Chinas Stuhl in Wien wird leer bleiben

Chinas Stuhl in Wien wird leer bleiben

Hochrangige Delegationen aus Russland und den Vereinigten Staaten werden am Montag in Wien über die Zukunft der Rüstungskontrolle diskutieren. Im Mittelpunkt steht der Vertrag über strategische Offensivwaffen, der kurz vor dem Auslaufen steht. Moskau schlägt vor, ihn um weitere fünf Jahre zu verlängern, aber Washington zögert, darauf zu reagieren. Offenbar haben die USA damit begonnen, die öffentliche Meinung darauf vorzubereiten, dass der Vertrag nicht verlängert wird: Am Vorabend des Treffens in Wien veröffentlichte das Außenministerium einen Bericht, aus dem hervorgeht, dass Russland seit 35 Jahren systematisch gegen seine Verpflichtungen verstoße, und es problematisch sei, sich mit ihm auf irgendetwas zu einigen.

In Wien wird der Leiter der russischen Delegation, Vizeaußenminister Sergej Rjabkow, zum ersten Mal mit Marschall Billingsley, dem neuen Sondergesandten für Rüstungskontrolle des US-Präsidenten im Außenministerium, zusammentreffen. Ursprünglich erwartete die amerikanische Seite, dass Marshall Billingsley bis zu diesem Treffen bereits das Amt des Stellvertretenden Außenministers für Rüstungskontrolle übernommen haben würde, für das er von Donald Trump nominiert worden war. Doch Anfang Juni wurde seine Kandidatur von einem Senator, dem Republikaner Chuck Grassley, blockiert. So versuchte dieser, Druck auf das Weiße Haus auszuüben, indem er ihn zwang, die Gründe für die Entlassung zweier prominenter Persönlichkeiten aus den Ämtern der Generalinspekteure des Außenministeriums und der Geheimdienste zu erklären.

Ende letzter Woche erhielt der Senator einen Brief von der Präsidialverwaltung, in dem die Logik der Handlungen des Staatsoberhauptes in seiner Geschichte mit den Generalinspektoren erläutert wird, und zog seine Einwände gegen Marshall Billingsleys Forderung zurück. Für die Organisation von Anhörungen blieb jedoch keine Zeit mehr, so dass der Leiter der amerikanischen Delegation in Wien formell einen niedrigeren Status haben wird als sein russisches Visum.
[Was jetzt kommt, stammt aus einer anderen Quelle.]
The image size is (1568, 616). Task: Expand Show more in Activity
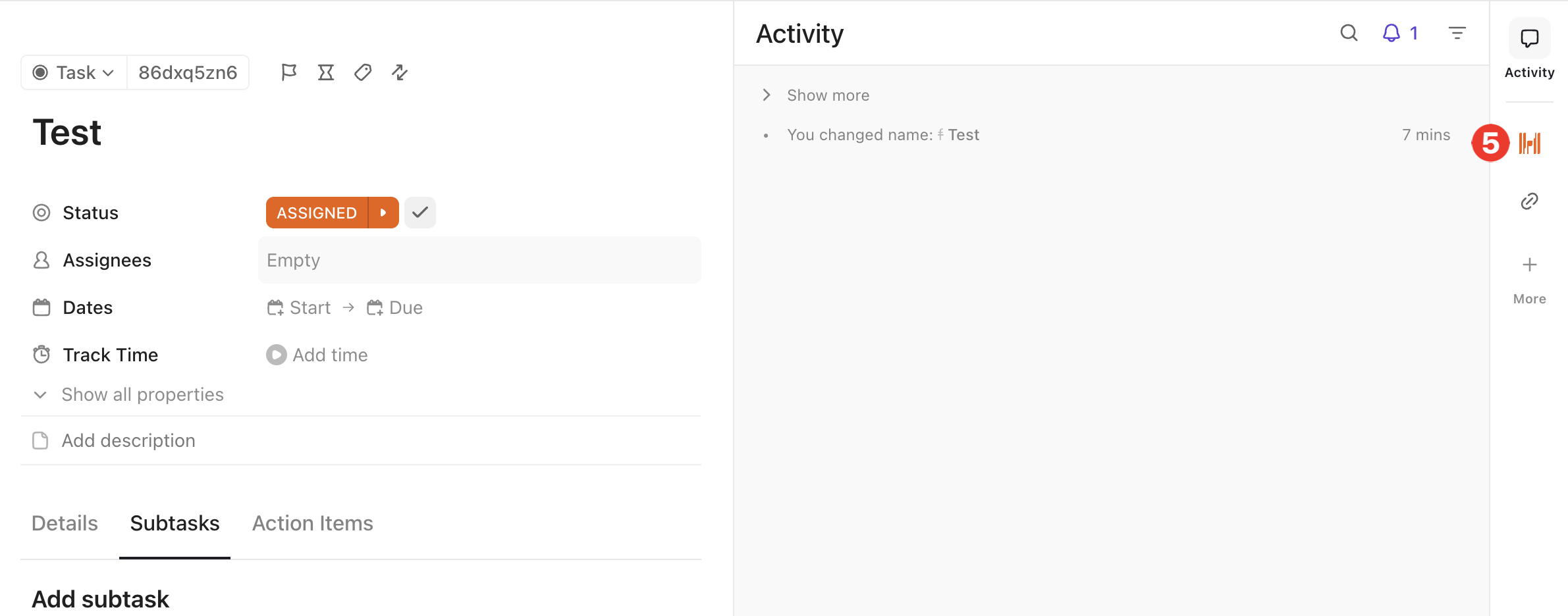pos(827,95)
Dies hindert Marshall Billingsley jedoch nicht daran, damit zu beginnen, die Bedingungen des Treffens zu diktieren. Er kündigte zwischenzeitlich an, dass er auch die chinesische Delegation zu dem Treffen eingeladen habe, weil Washington es für äußerst wichtig halte, Peking in bilaterale, russisch-amerikanische Rüstungskontrollabkommen einzubeziehen.

Peking reagierte darauf mit der offiziellen Ablehnung der Einladung nach Wien. Washington verlangte von Moskau, die Chinesen zu beruhigen, aber in einem Interview mit Kommersant sagte Sergej Rjabkow, die Teilnahme an den Gesprächen müsse „eine souveräne, unabhängige Entscheidung Chinas“ sein, und „Russland wird für die USA keine Kastanien aus dem Feuer holen“.

Marshall Billingsley gab jedoch nicht auf. Er drängte die Chinesen, ihre Entscheidung zu überdenken und versuchte, ihre Ambitionen auszunutzen. Wenn China sich selbst als „Großmacht“ betrachtet, sollte es sich „verantwortungsbewusst“ verhalten, schrieb er auf Twitter. Und er fügte hinzu: „In Wien wartet ein Stuhl am Verhandlungstisch auf China“.

Aber es scheint, dass er leer bleiben wird, und die Zukunft der amerikanischen und russischen Rüstungskontrolle wird in dem üblichen bilateralen Format diskutiert werden. Die Agenda verspricht breit gefächert zu werden, aber der Schwerpunkt wird eindeutig auf dem Vertrag über Maßnahmen zur weiteren Reduzierung und Begrenzung strategischer Angriffswaffen (START) liegen, der am 5. Februar 2021 ausläuft. Wenn er nicht verlängert wird, wird dies das erste Mal seit 1991 sein, dass Moskau und Washington ohne einen Vertrag bleiben, der diese Art der Aufrüstung einschränkt. Russland schlägt den Vereinigten Staaten vor, den START-Vertrag um weitere fünf Jahre zu verlängern, ohne Vorbedingungen und so bald wie möglich. Laut Marshall Billingsley streben die USA die Entwicklung von Abkommen der „nächsten Generation“ an – unter Beteiligung Chinas und unter Einbeziehung aller neueren Waffen.